§ Records to process
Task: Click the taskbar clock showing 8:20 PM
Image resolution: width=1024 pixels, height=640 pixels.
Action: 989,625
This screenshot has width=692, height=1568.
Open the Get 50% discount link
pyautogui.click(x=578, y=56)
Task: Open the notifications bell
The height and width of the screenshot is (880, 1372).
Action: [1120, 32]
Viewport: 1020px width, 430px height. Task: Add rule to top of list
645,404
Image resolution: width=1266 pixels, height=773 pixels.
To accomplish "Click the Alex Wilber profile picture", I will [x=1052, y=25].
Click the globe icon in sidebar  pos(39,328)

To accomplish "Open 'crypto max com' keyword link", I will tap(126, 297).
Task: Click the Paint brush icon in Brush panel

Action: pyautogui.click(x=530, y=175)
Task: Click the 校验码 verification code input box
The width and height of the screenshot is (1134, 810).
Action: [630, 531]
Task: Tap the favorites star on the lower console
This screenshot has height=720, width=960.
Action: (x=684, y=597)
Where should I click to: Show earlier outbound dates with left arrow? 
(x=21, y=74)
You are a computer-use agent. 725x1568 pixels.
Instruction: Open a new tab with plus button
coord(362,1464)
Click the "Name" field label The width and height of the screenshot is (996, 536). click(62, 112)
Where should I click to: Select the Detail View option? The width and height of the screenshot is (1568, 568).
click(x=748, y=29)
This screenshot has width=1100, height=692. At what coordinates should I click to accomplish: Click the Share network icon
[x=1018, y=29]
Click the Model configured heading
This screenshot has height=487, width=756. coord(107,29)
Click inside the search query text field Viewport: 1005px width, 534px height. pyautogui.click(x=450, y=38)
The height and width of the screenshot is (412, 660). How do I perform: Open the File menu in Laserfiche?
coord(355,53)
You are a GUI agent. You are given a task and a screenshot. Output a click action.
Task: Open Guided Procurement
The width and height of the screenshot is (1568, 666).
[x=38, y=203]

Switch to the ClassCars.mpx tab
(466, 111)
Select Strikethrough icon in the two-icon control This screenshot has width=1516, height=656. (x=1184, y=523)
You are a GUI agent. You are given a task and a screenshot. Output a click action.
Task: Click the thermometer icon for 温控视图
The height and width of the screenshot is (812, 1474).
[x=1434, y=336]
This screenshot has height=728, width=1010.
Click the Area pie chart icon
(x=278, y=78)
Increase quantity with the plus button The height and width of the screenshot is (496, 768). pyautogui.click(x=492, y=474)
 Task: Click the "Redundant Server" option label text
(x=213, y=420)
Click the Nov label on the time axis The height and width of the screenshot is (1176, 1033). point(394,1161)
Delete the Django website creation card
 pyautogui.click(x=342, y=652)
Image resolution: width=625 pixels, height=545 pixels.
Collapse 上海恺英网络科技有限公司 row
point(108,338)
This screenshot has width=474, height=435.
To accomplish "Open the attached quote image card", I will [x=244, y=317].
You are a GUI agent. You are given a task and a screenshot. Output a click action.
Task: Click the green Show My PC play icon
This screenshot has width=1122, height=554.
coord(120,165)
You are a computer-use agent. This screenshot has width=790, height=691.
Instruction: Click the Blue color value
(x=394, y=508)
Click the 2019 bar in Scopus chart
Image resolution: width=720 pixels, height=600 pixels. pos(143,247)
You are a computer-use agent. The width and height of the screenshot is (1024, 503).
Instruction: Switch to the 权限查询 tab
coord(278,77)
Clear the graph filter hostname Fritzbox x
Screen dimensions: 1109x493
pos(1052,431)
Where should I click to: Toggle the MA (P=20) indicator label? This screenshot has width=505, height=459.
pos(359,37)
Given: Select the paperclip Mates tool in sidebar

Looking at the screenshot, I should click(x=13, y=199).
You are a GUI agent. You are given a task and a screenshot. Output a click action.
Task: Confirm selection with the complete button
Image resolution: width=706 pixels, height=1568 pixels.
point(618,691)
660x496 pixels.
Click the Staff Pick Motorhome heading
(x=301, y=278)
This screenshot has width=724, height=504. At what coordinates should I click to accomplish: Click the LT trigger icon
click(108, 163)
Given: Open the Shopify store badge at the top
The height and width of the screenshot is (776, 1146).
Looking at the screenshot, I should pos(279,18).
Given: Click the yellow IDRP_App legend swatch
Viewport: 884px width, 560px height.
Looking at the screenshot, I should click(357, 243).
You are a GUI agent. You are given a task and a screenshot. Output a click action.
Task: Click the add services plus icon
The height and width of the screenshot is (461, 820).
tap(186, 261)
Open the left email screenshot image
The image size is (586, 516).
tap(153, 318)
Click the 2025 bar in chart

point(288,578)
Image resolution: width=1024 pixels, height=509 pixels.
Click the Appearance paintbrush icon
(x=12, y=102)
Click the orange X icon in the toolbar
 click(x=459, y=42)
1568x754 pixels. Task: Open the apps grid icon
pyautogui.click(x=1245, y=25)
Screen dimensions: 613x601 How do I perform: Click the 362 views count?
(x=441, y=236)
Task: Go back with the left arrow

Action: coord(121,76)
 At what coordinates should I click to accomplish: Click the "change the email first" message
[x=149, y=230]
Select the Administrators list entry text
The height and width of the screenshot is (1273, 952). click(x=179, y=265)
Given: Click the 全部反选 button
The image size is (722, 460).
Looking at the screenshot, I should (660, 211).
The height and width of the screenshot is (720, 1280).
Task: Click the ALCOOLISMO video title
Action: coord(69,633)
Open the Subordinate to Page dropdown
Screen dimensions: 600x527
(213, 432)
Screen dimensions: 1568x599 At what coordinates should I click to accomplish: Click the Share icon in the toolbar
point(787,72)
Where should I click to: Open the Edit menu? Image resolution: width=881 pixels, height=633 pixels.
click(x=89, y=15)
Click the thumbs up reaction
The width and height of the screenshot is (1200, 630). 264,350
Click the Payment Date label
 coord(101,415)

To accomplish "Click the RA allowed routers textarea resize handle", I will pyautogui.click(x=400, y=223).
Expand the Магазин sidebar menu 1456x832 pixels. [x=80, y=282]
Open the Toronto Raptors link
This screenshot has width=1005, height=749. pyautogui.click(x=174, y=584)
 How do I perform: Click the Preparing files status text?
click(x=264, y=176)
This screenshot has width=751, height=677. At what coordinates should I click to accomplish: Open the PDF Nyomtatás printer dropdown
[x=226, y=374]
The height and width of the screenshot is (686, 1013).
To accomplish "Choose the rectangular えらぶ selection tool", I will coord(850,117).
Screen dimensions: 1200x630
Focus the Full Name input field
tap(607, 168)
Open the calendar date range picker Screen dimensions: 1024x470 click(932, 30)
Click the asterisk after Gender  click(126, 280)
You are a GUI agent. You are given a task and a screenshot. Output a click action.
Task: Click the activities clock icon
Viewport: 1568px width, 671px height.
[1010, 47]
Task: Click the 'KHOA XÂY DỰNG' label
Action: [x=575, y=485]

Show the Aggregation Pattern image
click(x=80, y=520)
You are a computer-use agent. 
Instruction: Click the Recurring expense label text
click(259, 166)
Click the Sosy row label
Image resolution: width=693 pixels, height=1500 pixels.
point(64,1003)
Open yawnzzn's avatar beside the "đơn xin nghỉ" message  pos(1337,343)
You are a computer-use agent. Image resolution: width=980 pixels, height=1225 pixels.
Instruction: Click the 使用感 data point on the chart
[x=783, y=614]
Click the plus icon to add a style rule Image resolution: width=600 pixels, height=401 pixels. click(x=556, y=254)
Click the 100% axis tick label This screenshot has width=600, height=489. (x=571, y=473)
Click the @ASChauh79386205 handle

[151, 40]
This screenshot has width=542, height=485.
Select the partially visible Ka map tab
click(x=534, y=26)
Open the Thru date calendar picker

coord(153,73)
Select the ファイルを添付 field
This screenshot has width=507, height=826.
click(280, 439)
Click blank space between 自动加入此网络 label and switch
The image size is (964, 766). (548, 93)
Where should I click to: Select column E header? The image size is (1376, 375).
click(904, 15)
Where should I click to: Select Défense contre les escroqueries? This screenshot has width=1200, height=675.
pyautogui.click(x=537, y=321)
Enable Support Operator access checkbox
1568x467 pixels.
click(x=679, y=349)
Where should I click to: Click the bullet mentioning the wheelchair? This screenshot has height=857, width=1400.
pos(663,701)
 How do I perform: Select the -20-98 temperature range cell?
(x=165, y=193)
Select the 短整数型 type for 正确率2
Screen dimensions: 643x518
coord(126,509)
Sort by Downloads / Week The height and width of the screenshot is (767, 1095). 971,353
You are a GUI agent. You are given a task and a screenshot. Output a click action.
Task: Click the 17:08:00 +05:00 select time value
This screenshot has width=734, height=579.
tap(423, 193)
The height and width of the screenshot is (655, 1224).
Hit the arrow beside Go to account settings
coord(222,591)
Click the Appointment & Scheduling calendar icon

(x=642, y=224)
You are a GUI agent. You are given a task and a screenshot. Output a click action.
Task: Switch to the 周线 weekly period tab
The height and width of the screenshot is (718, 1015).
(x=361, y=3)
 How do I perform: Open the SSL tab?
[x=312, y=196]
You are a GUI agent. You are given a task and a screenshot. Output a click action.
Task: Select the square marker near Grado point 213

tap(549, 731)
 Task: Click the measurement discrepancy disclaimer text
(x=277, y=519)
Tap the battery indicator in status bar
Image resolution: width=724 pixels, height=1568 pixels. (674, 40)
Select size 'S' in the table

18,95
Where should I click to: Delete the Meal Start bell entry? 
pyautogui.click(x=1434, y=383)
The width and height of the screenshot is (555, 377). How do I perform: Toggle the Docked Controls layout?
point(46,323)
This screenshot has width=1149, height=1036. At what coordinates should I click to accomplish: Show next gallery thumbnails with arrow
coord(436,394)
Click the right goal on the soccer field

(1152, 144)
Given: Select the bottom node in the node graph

§ Your objective
When a line in the records above contains the word "time", copy it.

§ Your solution
Click the Nov label on the time axis The height and width of the screenshot is (1176, 1033). point(394,1161)
Task: Click the 17:08:00 +05:00 select time value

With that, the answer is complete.